TERMOLI. Arriva il commento di Mario Orlando sulla vicenda che ha visto vincere il Comune di Termoli, assistito dall’avvocato Lorenzo Derobertis, al Consiglio di Stato contro Acea, nella lunga controversia sul sistema idrico integrato comunale. «Dopo i successi già conseguiti davanti al Tribunale di Larino e al TAR Molise, sempre con la medesima difesa, l’Ente vede ora confermate anche in sede di ultimo grado le proprie ragioni: la sentenza n. 9576 del 4 dicembre 2025 chiude infatti una diatriba giudiziaria iniziata anni fa, ai tempi dell’Amministrazione Sbrocca, con la concessionaria del servizio idrico cittadino.
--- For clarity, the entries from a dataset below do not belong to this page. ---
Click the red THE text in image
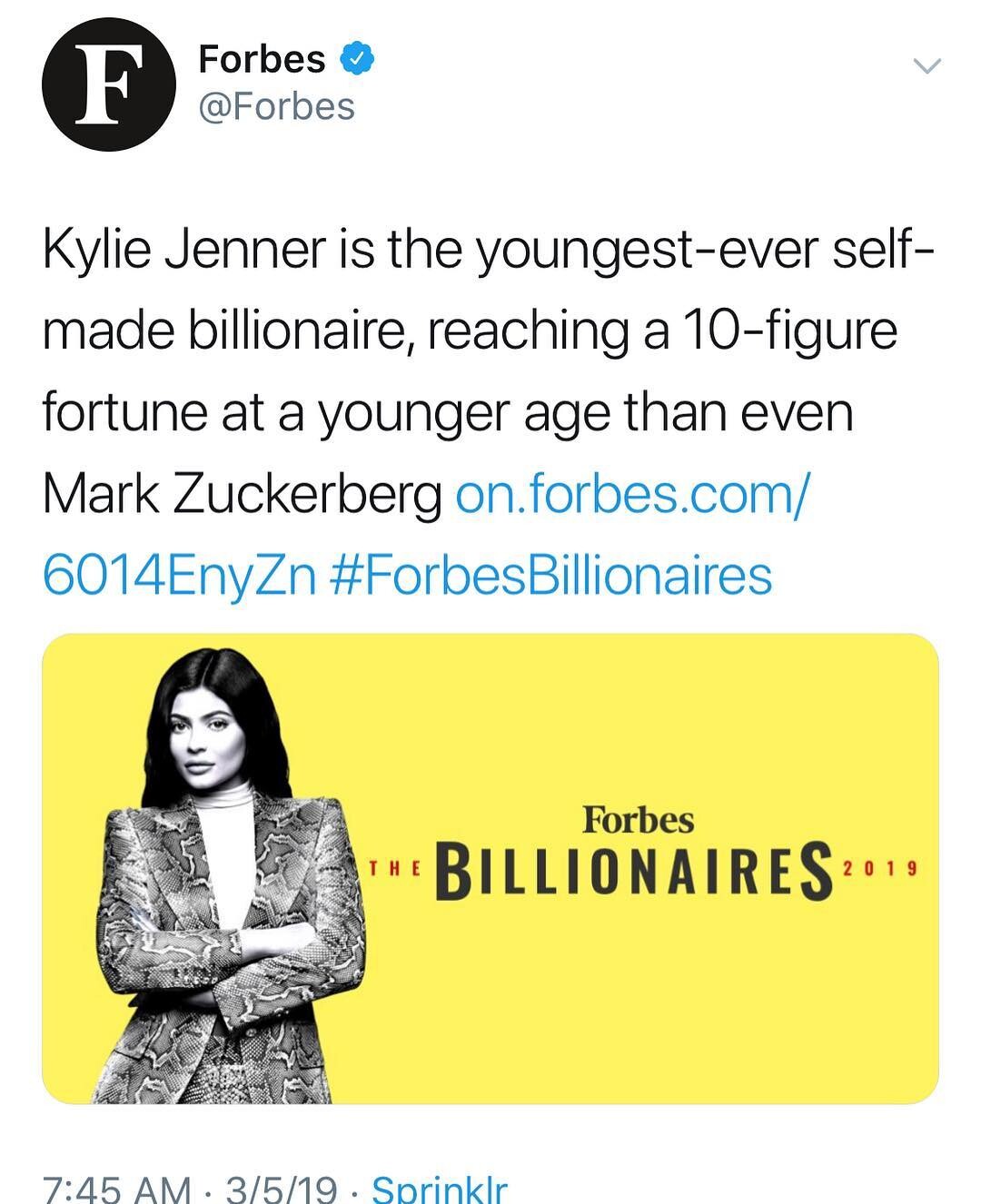 click(393, 869)
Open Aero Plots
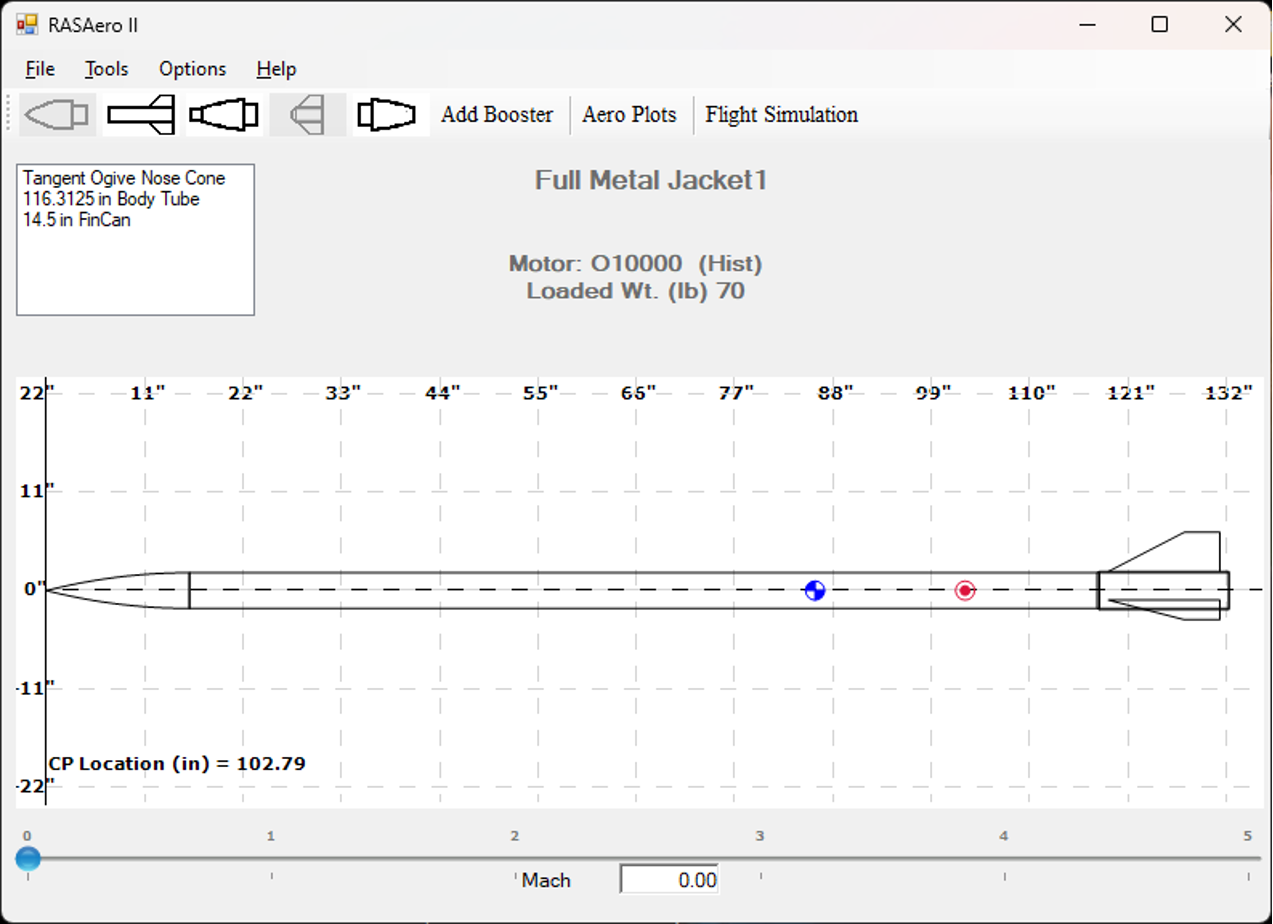 [x=629, y=115]
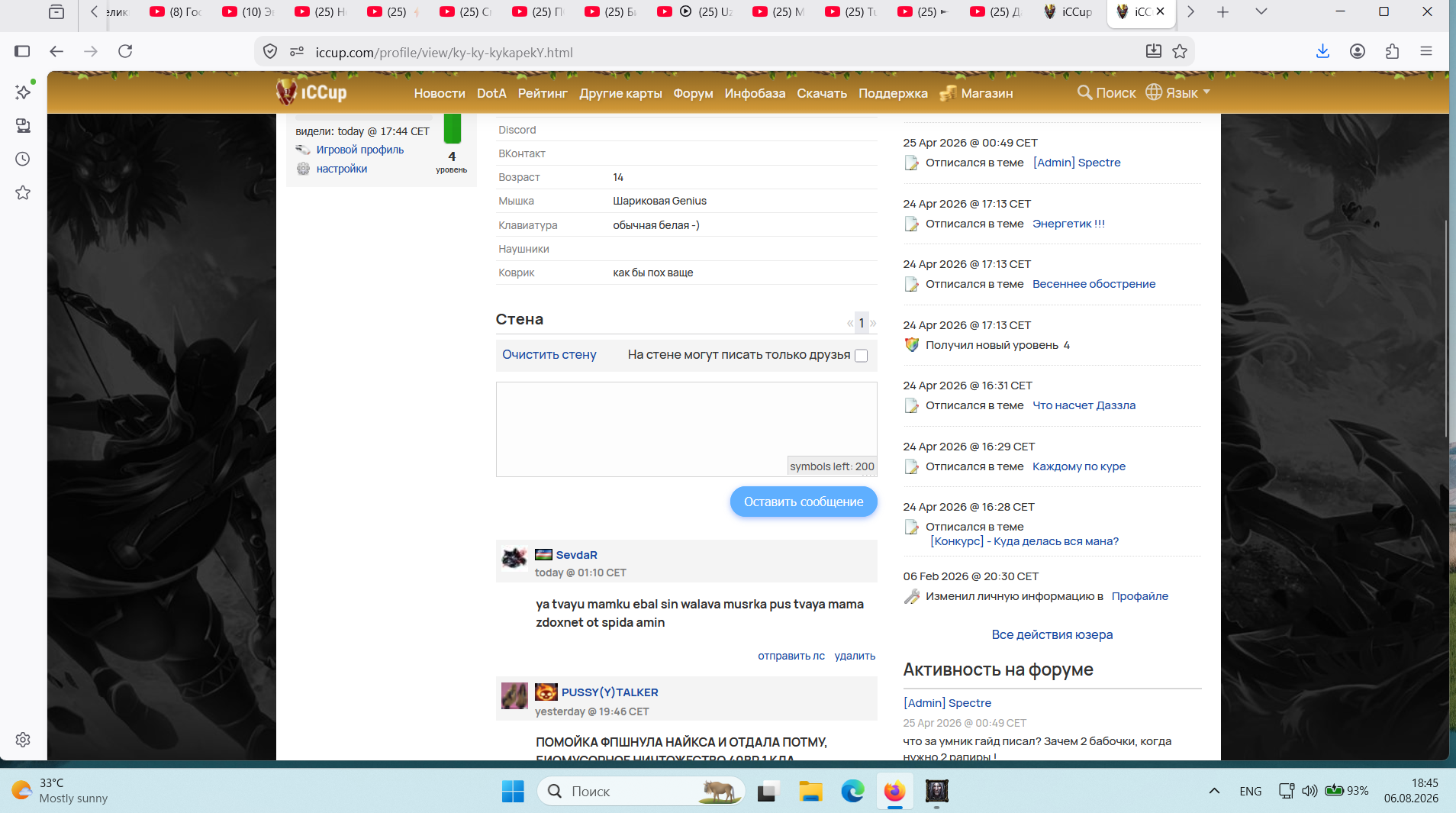Open the list-all-tabs chevron dropdown
Image resolution: width=1456 pixels, height=813 pixels.
(1261, 11)
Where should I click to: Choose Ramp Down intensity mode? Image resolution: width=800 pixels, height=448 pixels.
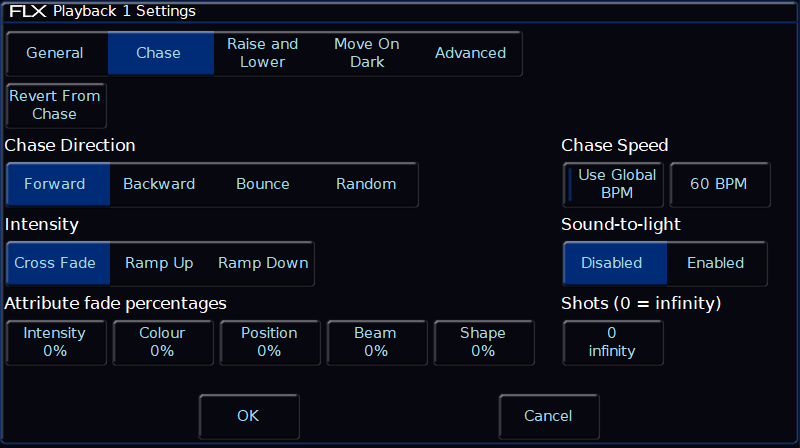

Acea (già Crea Gestioni srl) aveva avanzato nei confronti del Comune una richiesta di pagamento pari a € 1.972.765,09 oltre interessi e accessori, sostenendo di aver sopportato maggiori costi nelle annualità 2012, 2013, 2014 e 2015. Una pretesa che prima il Tribunale di Larino e poi il Tar Molise avevano già ritenuto infondata, rigettandola integralmente. L’appello proposto da Acea al Consiglio di Stato non ha modificato l’esito: i giudici di Palazzo Spada hanno confermato la totale inconsistenza della domanda della concessionaria, respingendo definitivamente ogni richiesta economica.
Per il Comune di Termoli si tratta di un risultato di enorme rilievo, che dà piena conferma a quanto sostenuto dall’Amministrazione Sbrocca sulla fallacità della pretesa creditoria e che garantisce alle casse comunali – e dunque ai cittadini – un risparmio superiore ai due milioni di euro. Una vicenda complessa che si chiude nel migliore dei modi per la città», commenta Mario Orlando, consigliere comunale di opposizione (Voglia di Termoli) e già presidente della Commissione Lavori Pubblici durante l’Amministrazione Sbrocca.